Mas5, a homologue of bacterial DnaJ, is indispensable for the host infection and environmental adaptation of a filamentous fungal insect pathogen

• Published in: Environmental microbiology Vol. 18; no. 3; pp. 1037 - 1047
• Main Authors: Wang, Jie, Ying, Sheng‐Hua, Hu, Yue, Feng, Ming‐Guang
• Format: Journal Article
• Language: English
• Published: England Blackwell Science 01.03.2016; Blackwell Publishing Ltd; Wiley Subscription Services, Inc
• Subjects: Animals; Bacteria; Beauveria - pathogenicity; Beauveria bassiana; blastospores; Cell Wall - metabolism; cell walls; conidia; conidiation; enzyme activity; Enzymes; Fungal Proteins - genetics; Galleria mellonella; genes; germination; heat shock proteins; hemocoel; HSP40 Heat-Shock Proteins - genetics; Infections; Injection; Insects; Irradiation; Larva - microbiology; Larvae; mannitol; Moths - microbiology; mutants; osmolarity; Osmotic Pressure; oxidation; Pathogens; proteinases; Spores, Fungal - metabolism; transcription (genetics); trehalose; ultraviolet radiation; virulence; Virulence - genetics; Yeasts
• ISSN: 1462-2912; 1462-2920
• DOI: 10.1111/1462-2920.13197

Mas5, a yeast heat shock protein classified to the Hsp40 group, is homologous to bacterial archetype DnaJ but functionally unexplored in filamentous fungi.

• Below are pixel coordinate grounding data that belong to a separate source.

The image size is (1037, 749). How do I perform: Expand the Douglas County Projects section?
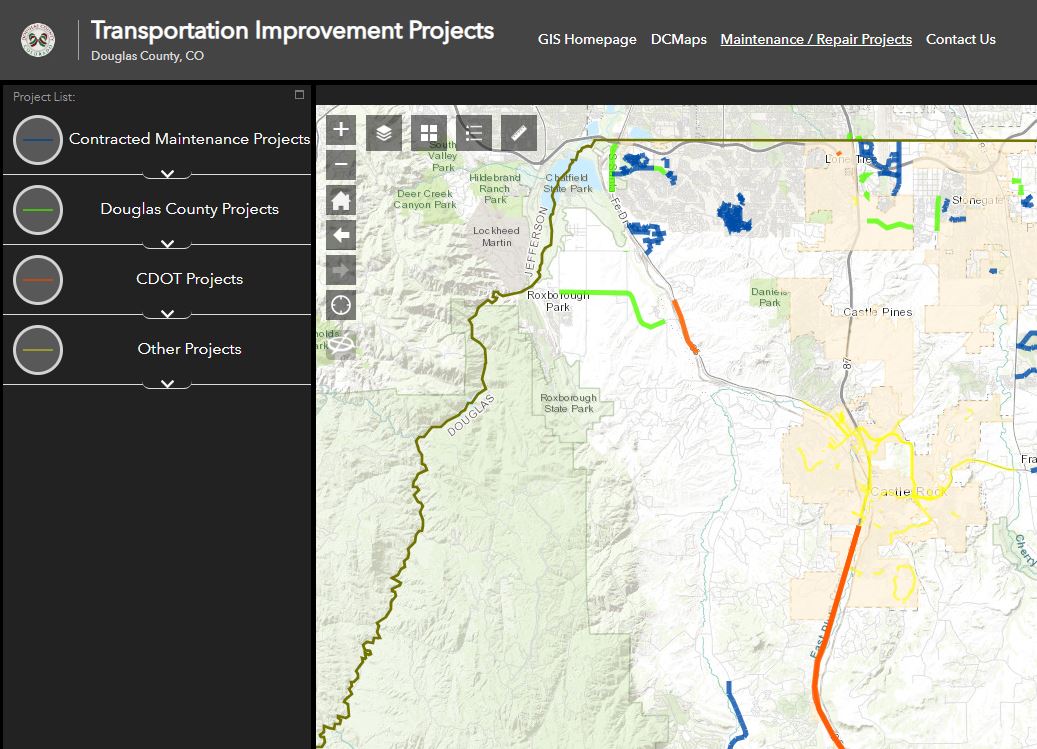167,244
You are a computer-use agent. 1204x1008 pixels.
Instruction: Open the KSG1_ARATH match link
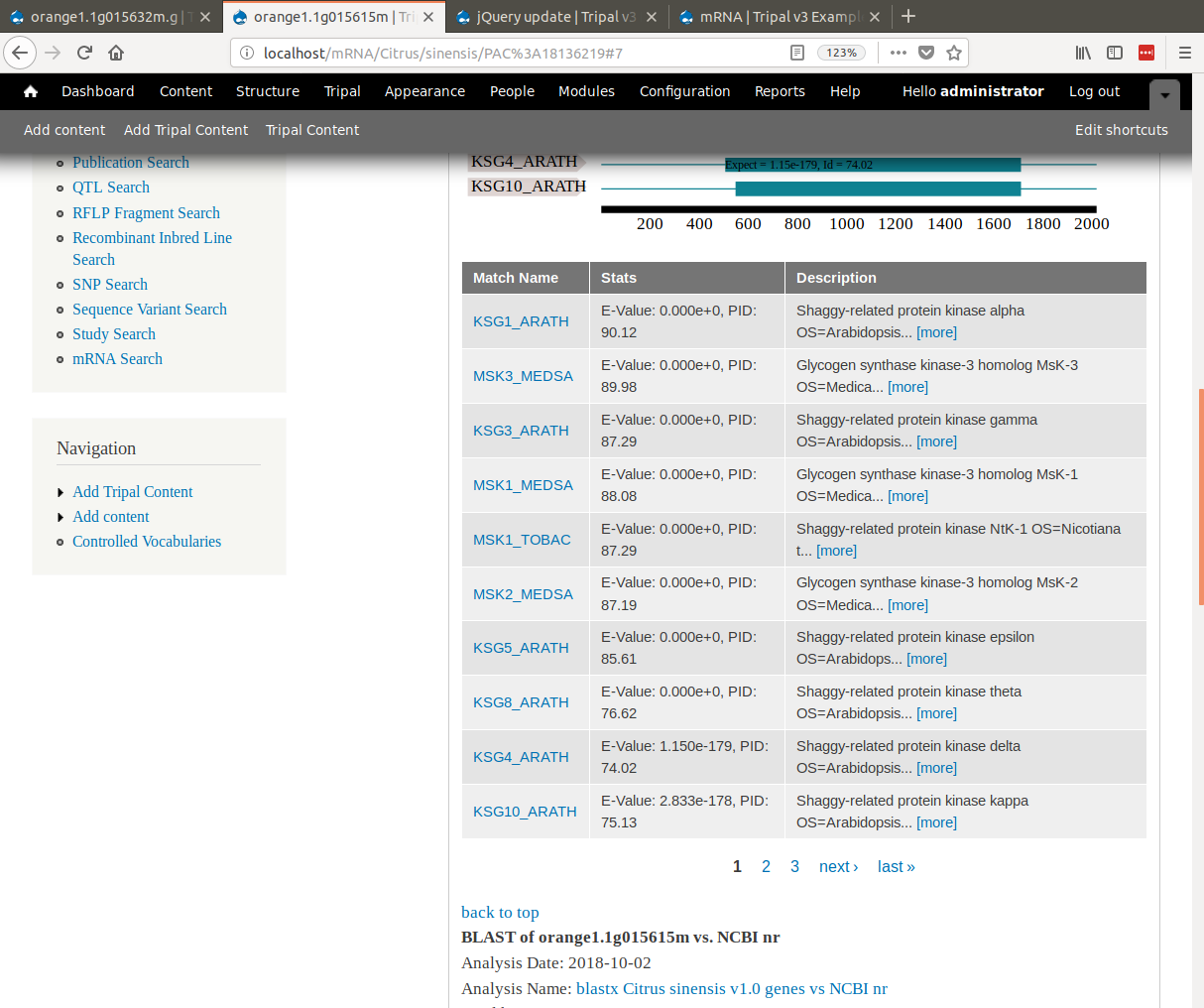521,321
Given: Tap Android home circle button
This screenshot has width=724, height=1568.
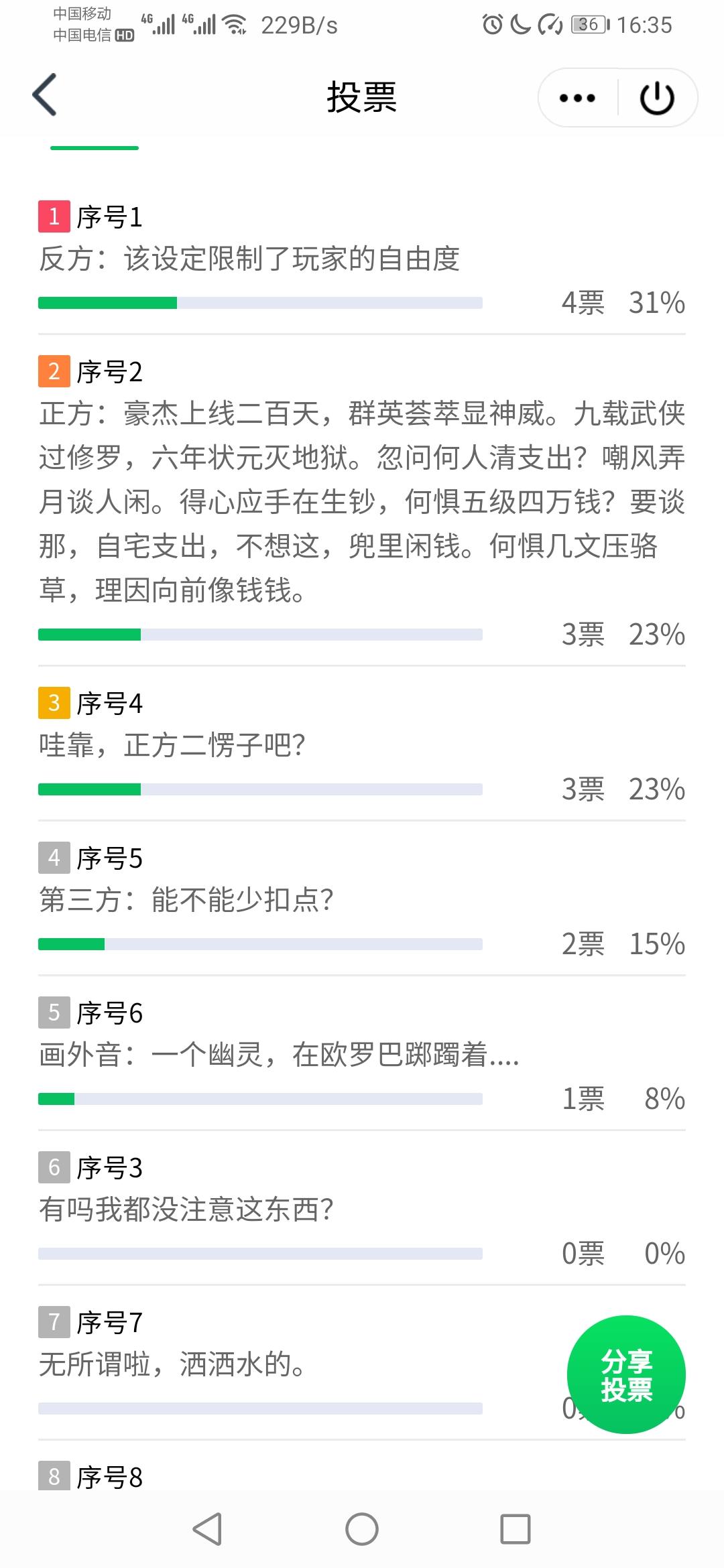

Here we identify a Mas5 homologue (46.86 kDa) in Beauveria bassiana and show its indispensability for host infection and environmental adaptation of the fungal insect pathogen. The deletion of mas5 caused severe defects in aerial conidiation, conidial germination and submerged blastospore production (mimic to host haemocoel). The deletion mutant lost 100% virulence to Galleria mellonella larvae through normal cuticular penetration (topical inoculation) and 50% through cuticle‐bypassing infection (intrahaemocoel injection). It formed no blastospore in vivo after inoculation or only a very few after injection. Its extracellular (cuticle degrading) enzymes and virulence‐relating Pr1 proteases were 62% and 32% less active respectively. It became more sensitive to high osmolarity, oxidation, cell‐wall perturbation, heat shock and UV‐B irradiation. These concurred with reduced contents of intracellular mannitol and trehalose, decreased activities of antioxidant enzymes, impaired cell walls and suppressed transcripts of stress‐responsive and virulence‐relating genes. All the changes were restored by targeted mas5 complementation. All together, Mas5 is indispensable for the in vitro and in vivo life cycle of B. bassiana by targeting many sets of enzymes/proteins at transcriptional and post‐transcriptional levels.